SECCIÓN YIHAD · 40 – EL QUE MUERE PORQUE SU PROPIA ARMA SE VUELVE EN CONTRA DE ÉL









2538 – Seleme bin Ekvâ -que Allah esté complacido con él- relató:
Cuando fue el día de Jáyber, mi hermano se vio envuelto en una batalla muy intensa. Comenzaron a hablar sobre él y dudaron acerca de su situación, pues pensaron que había muerto por sus propias armas. El Mensajero de Allah -la paz y las bendiciones sean con él- dijo: “Murió como un *mujahid* esforzándose en la obediencia a Allah”.
Ibn al-Shíhab dijo: Pregunté al hijo de Seleme bin Ekvâ, quien me transmitió algo similar, salvo que dijo que el Mensajero de Allah -la paz y las bendiciones sean con él- dijo: “Ellos mintieron; murió como un *mujahid* esforzándose en la obediencia a Allah. Su recompensa es doble”. [375]
NOTAS
*Cahid*, *Mujahid*: Ambas palabras son verbos sustantivados. El primero significa obediente y cumplidor, mientras que el segundo se refiere a alguien que lucha como un guerrero.
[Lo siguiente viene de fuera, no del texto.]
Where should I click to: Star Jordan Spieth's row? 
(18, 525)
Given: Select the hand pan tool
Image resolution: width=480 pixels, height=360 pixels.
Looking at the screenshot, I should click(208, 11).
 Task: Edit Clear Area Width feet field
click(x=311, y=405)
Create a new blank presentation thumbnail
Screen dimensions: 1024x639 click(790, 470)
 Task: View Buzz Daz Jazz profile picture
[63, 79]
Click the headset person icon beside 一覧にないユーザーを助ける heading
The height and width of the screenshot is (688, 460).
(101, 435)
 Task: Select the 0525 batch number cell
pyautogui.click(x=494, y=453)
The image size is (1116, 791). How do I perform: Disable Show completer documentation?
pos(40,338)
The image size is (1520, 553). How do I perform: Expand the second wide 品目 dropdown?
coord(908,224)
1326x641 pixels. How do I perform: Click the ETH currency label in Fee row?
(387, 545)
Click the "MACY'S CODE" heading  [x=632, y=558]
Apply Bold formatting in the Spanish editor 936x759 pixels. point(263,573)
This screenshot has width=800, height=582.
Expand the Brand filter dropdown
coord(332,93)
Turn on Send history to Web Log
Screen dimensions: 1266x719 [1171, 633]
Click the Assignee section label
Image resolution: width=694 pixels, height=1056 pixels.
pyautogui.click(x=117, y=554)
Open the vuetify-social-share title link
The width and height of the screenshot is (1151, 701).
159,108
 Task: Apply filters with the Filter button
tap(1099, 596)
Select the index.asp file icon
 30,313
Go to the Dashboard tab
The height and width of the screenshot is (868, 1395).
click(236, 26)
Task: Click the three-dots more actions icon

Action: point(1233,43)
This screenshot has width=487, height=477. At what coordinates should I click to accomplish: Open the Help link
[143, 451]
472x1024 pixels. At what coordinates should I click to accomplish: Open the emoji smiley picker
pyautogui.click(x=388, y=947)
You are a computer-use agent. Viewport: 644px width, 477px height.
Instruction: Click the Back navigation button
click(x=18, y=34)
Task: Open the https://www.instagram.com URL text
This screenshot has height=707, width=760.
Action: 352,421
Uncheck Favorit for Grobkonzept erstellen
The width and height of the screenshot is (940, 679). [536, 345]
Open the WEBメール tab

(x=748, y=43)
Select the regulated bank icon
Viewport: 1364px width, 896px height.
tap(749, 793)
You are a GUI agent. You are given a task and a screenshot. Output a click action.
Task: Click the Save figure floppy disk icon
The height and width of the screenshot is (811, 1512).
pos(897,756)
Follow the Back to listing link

Es permisible que la segunda palabra enfatice la primera. (Avnu’l-Ma’bud)






2539 – Narrado por uno de los compañeros del Profeta ﷺ, quien relató sobre Ebû Selam:
Que atacamos a una tribu de la confederación de Juhayna. Un hombre musulmán entre nosotros pidió enfrentarse a un guerrero de ellos. Desenvainó su espada, pero la espada se le escapó y lo mató. El Profeta ﷺ dijo: “Oh comunidad de creyentes, cuiden de su hermano.” Corrieron hacia él y lo encontraron muerto. El Profeta ﷺ lo envolvió con su ropa ensangrentada, realizó el funeral islámico sobre él y lo enterró. Los compañeros preguntaron: "¿Es este un mártir, oh Mensajero de Allah?" El Profeta ﷺ respondió: “Sí, yo también soy testigo de su martirio.”